_作業指示_. 以下の項目をすべて、一字一句変えずにそのまま繰り返してください。

#####

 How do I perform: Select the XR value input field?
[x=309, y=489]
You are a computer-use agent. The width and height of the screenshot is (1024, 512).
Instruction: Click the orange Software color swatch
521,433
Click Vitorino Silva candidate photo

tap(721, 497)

#####

_本課題の結果_.
 How do I perform: Select the XR value input field?
[x=309, y=489]
You are a computer-use agent. The width and height of the screenshot is (1024, 512).
Instruction: Click the orange Software color swatch
521,433
Click Vitorino Silva candidate photo

tap(721, 497)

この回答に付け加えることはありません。